■ **AIM OF THE EXERCISE**:
Could you copy the data from the line containing "Where should I" through the last line, substituting "capture" for "screenshot" and changing nothing else? Leave the pictures out.

■ **SUPPLIED DATA**:
========================================

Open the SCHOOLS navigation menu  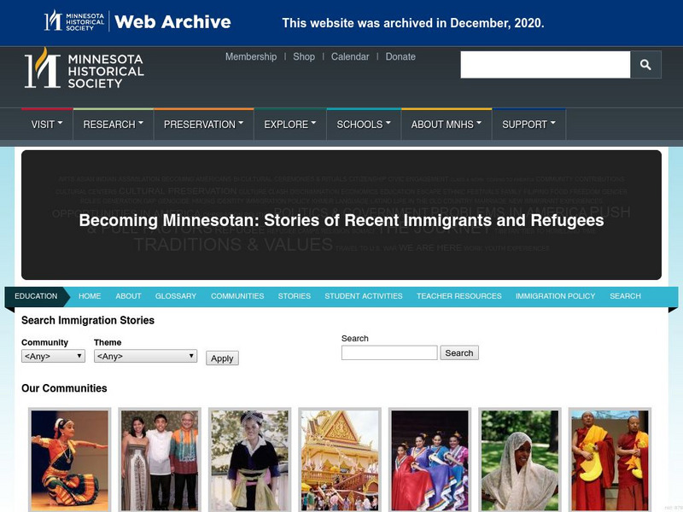click(364, 125)
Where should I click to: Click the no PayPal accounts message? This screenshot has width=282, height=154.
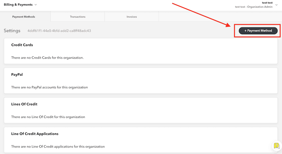49,87
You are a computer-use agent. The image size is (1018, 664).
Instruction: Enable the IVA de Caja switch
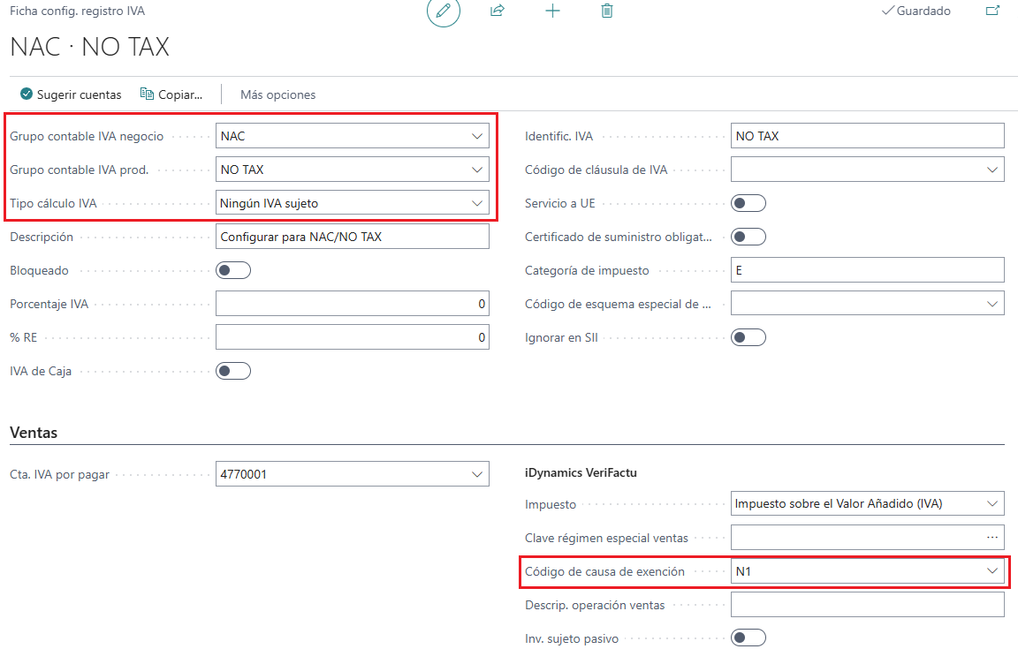(x=233, y=372)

========================================

■ **SOLUTION TO THE PROBLEM**:
Where should I click to: Click the no PayPal accounts message? This capture has width=282, height=154.
49,87
You are a computer-use agent. The image size is (1018, 664).
Instruction: Enable the IVA de Caja switch
(x=233, y=372)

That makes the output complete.